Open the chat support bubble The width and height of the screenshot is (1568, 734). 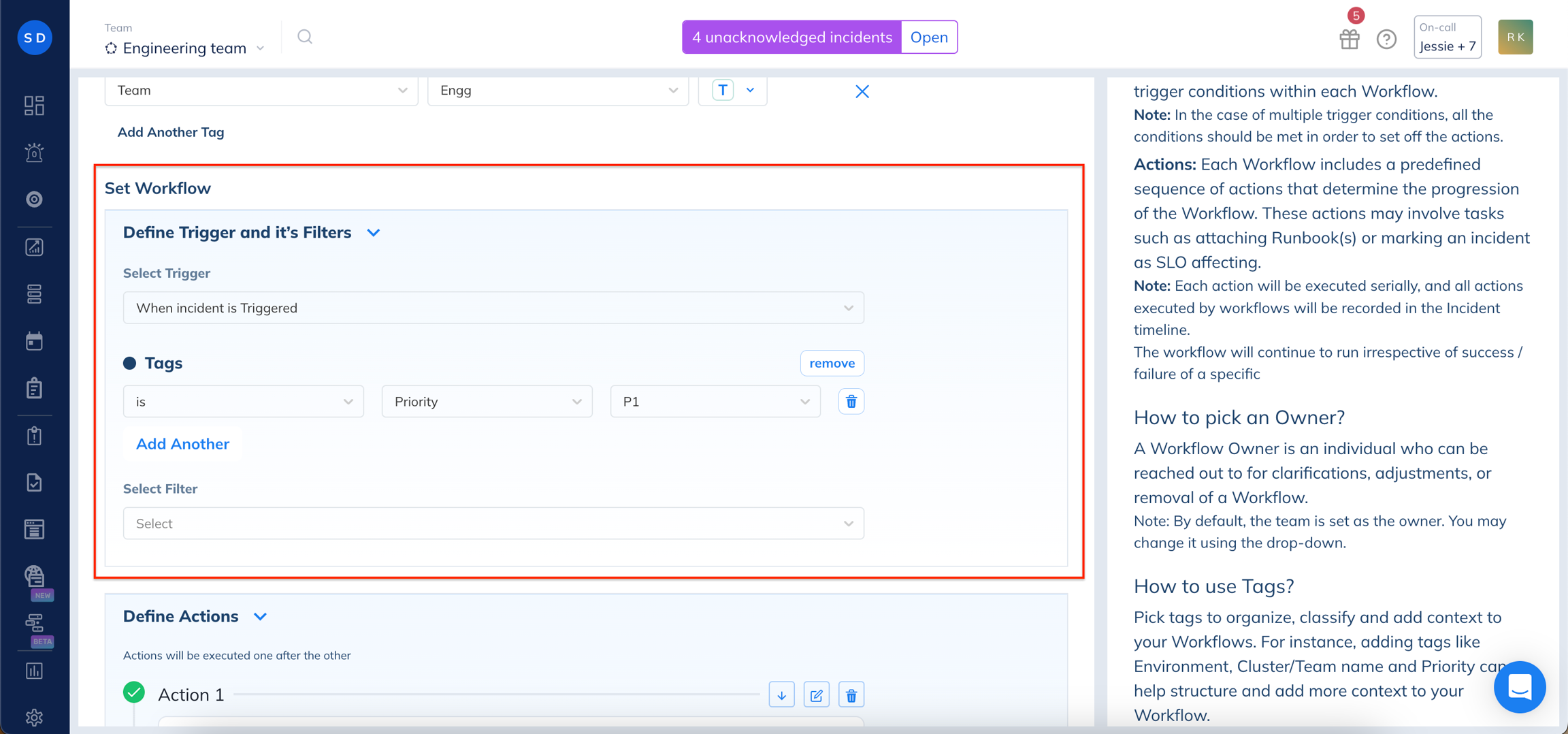tap(1519, 686)
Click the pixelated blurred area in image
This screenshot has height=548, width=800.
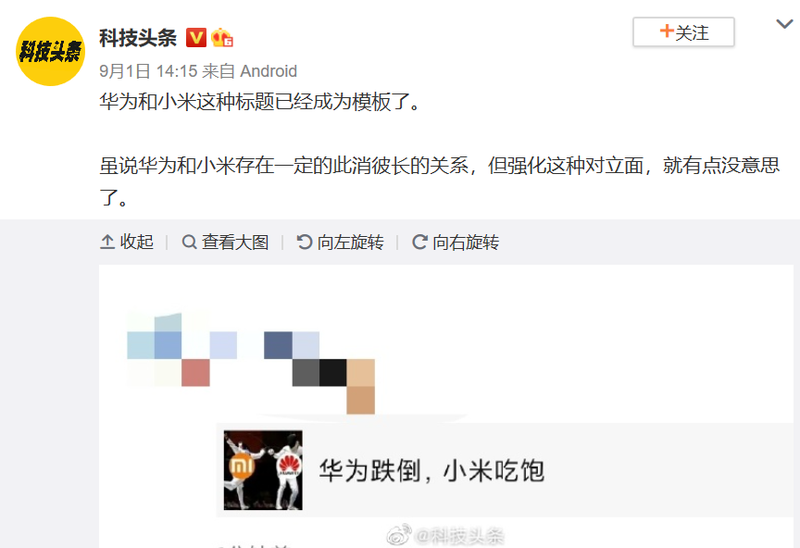(x=251, y=363)
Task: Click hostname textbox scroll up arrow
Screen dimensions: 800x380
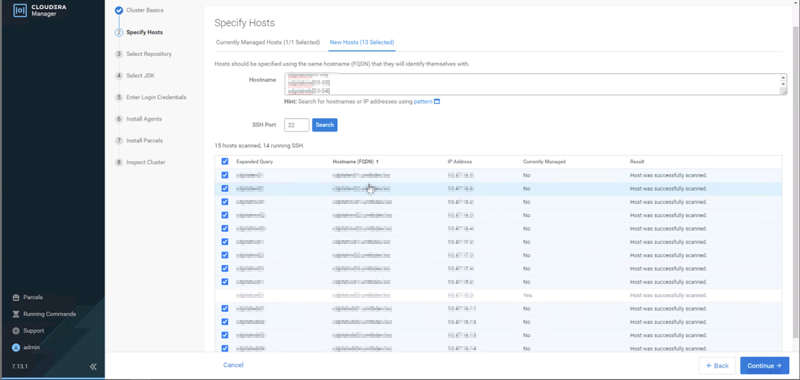Action: pyautogui.click(x=783, y=78)
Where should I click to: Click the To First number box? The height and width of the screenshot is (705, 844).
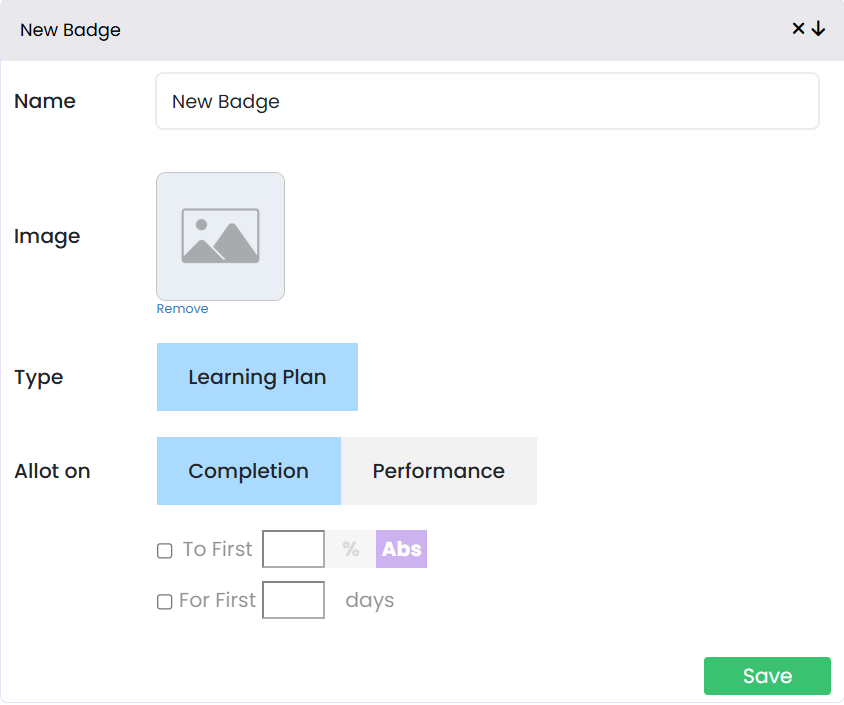click(293, 549)
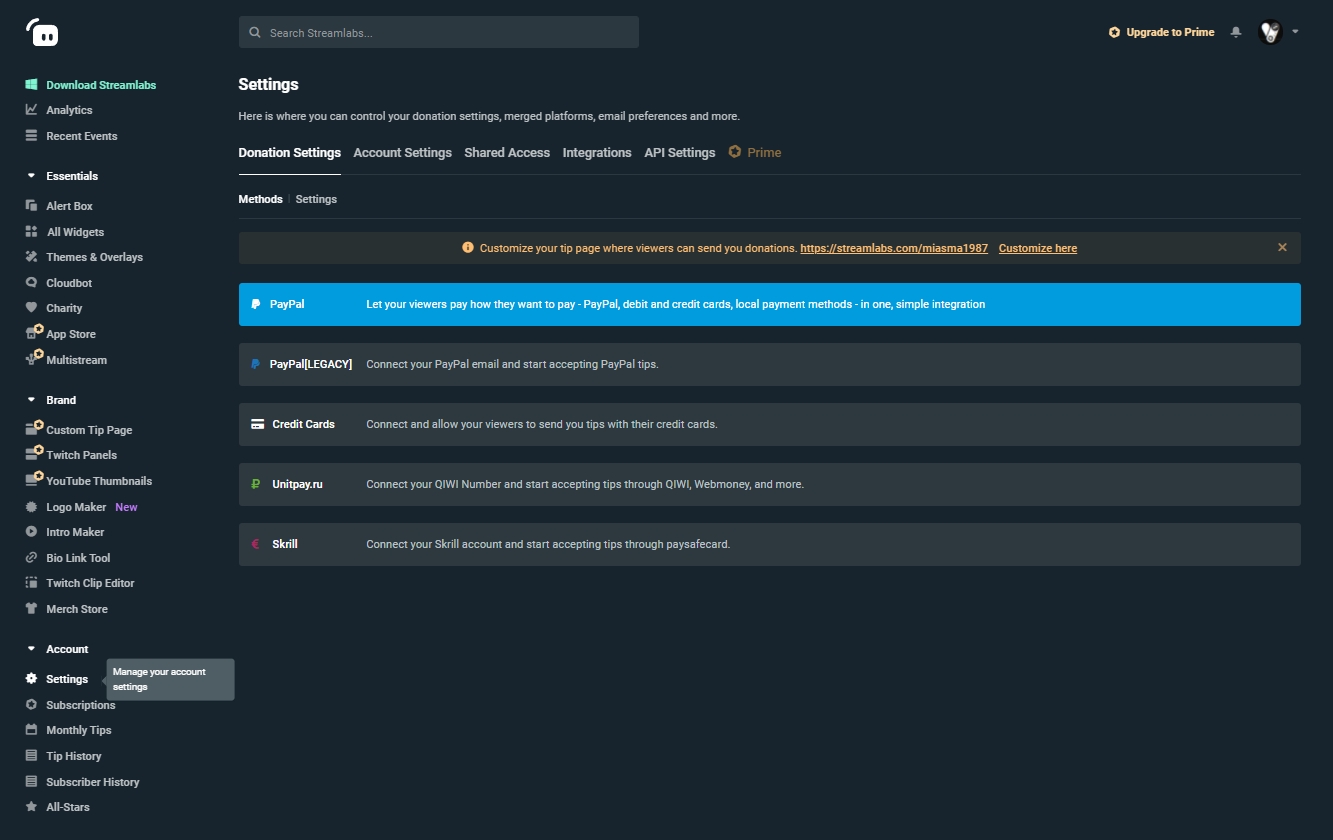Collapse the Essentials sidebar section
Viewport: 1333px width, 840px height.
(x=32, y=176)
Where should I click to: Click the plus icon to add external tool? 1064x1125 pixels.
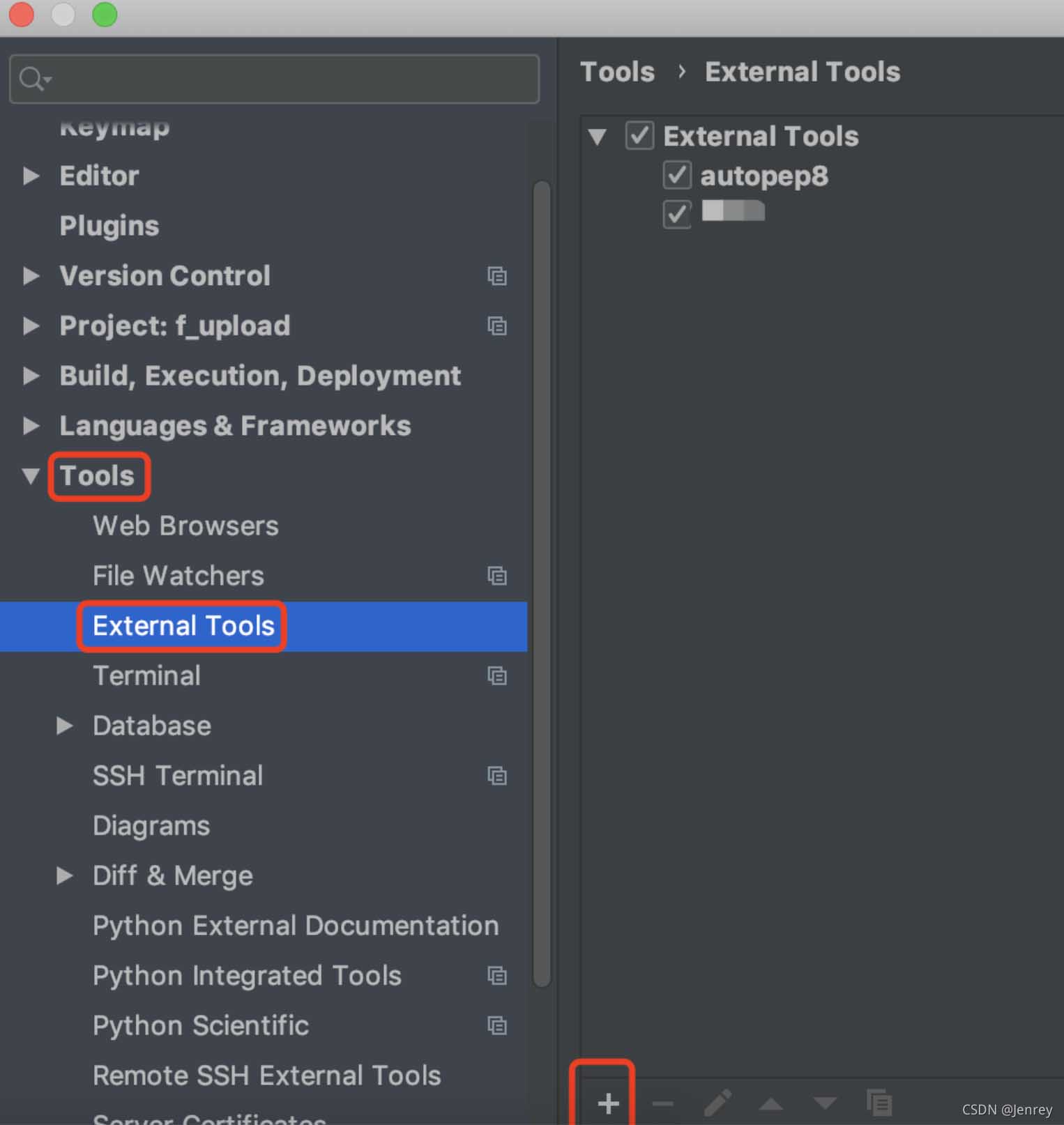608,1103
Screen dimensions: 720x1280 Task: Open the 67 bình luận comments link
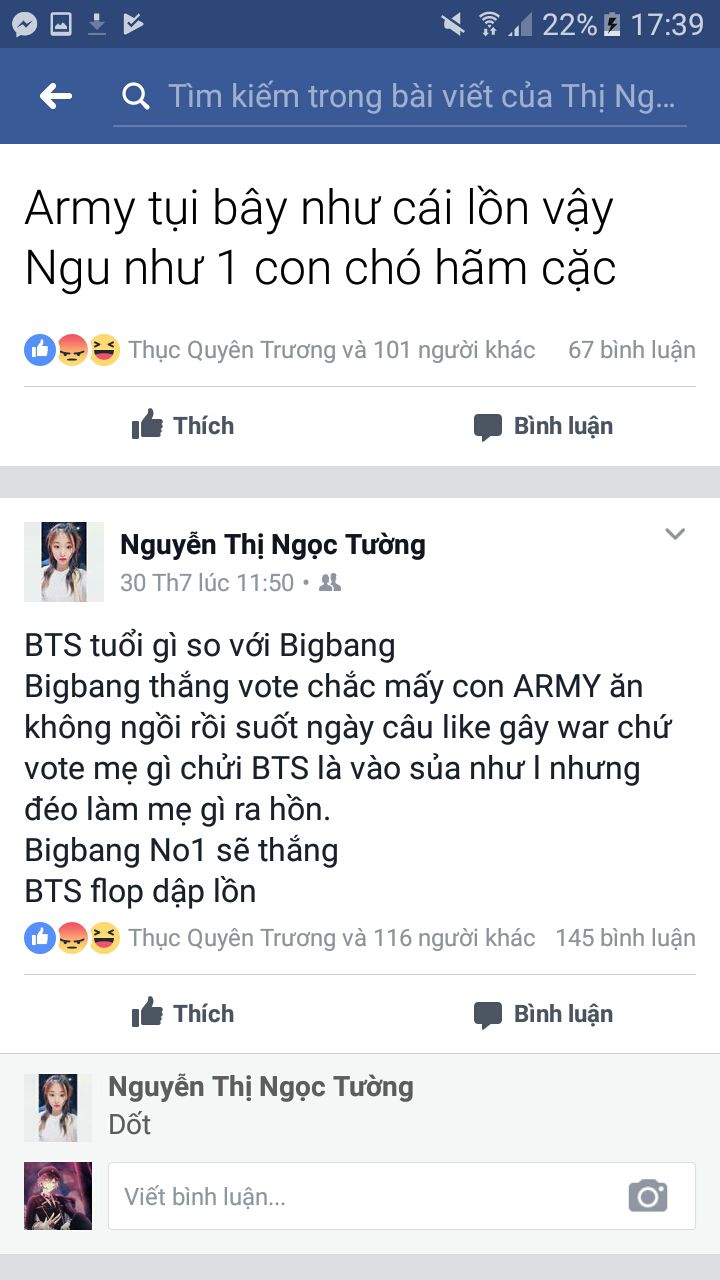pos(631,350)
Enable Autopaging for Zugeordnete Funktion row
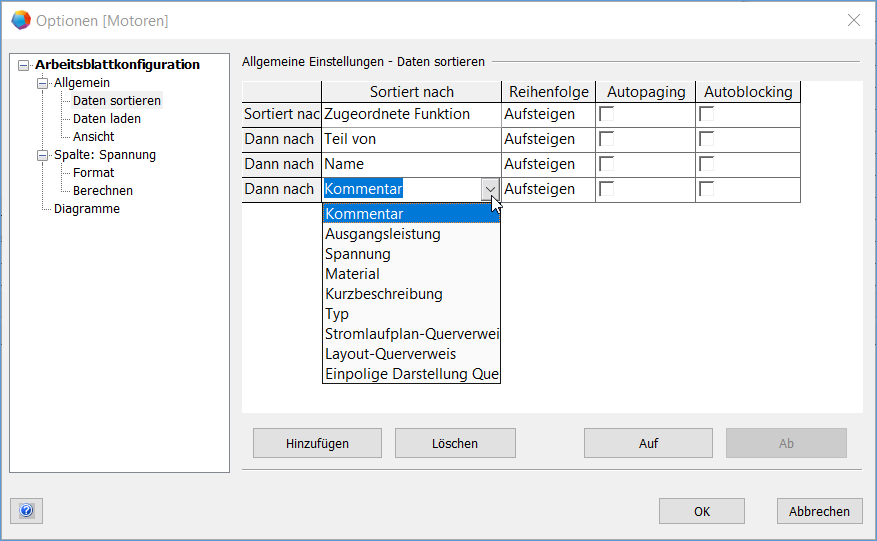This screenshot has width=877, height=541. [x=606, y=114]
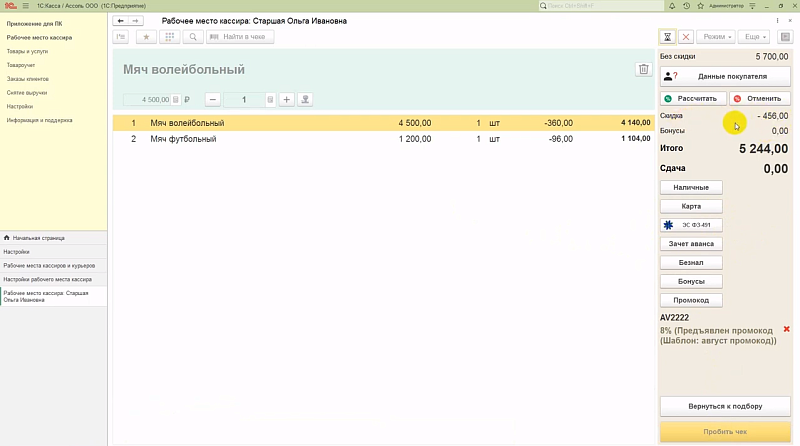The image size is (800, 446).
Task: Open the product grid tiles icon
Action: (169, 37)
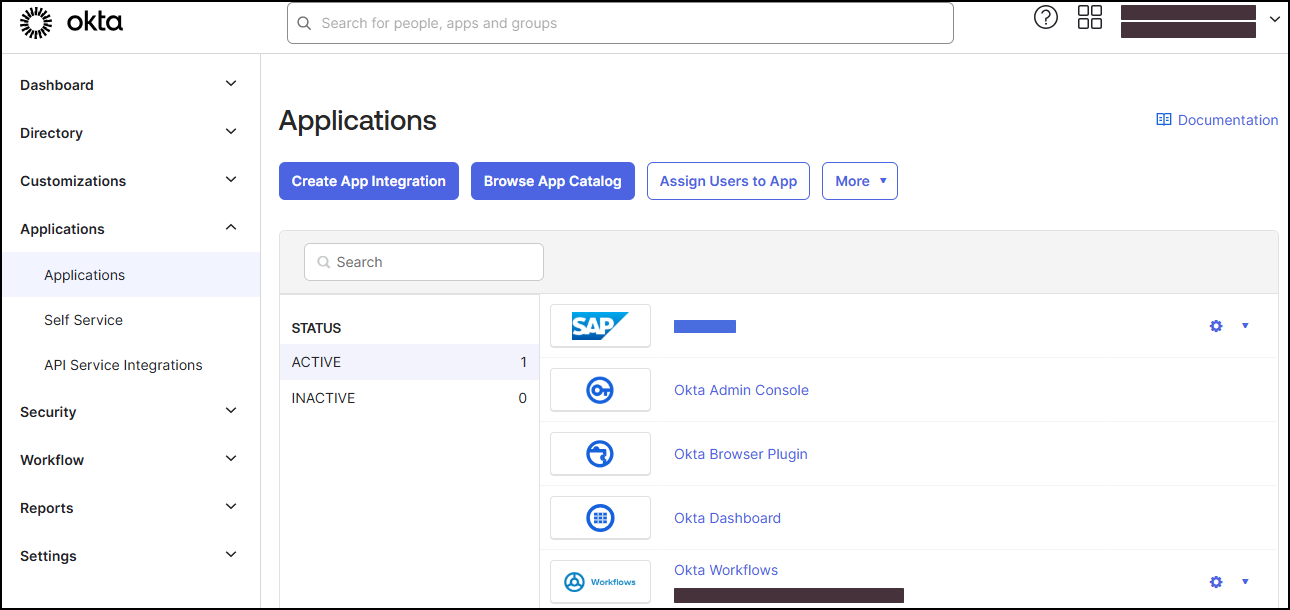Open gear settings for Okta Workflows
The image size is (1290, 610).
(1216, 582)
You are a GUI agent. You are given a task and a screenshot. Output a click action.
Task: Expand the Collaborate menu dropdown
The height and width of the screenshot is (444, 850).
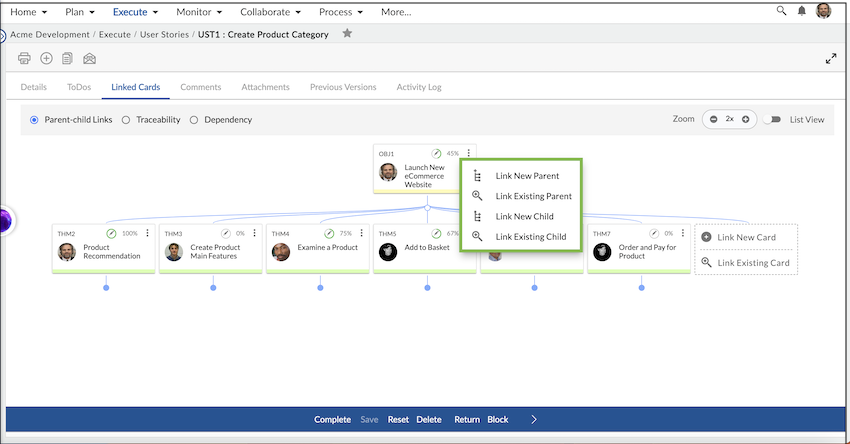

* * * * *

*GOAL OF THE EXERCISE*
Your task is to write out, exactly and without pictures, only the lines from the one holding "You are a GUI" to the last line of the data.

*FINAL ANSWER*
You are a GUI agent. You are given a task and a screenshot. Output a click action.
Task: Expand the Collaborate menu dropdown
The height and width of the screenshot is (444, 850).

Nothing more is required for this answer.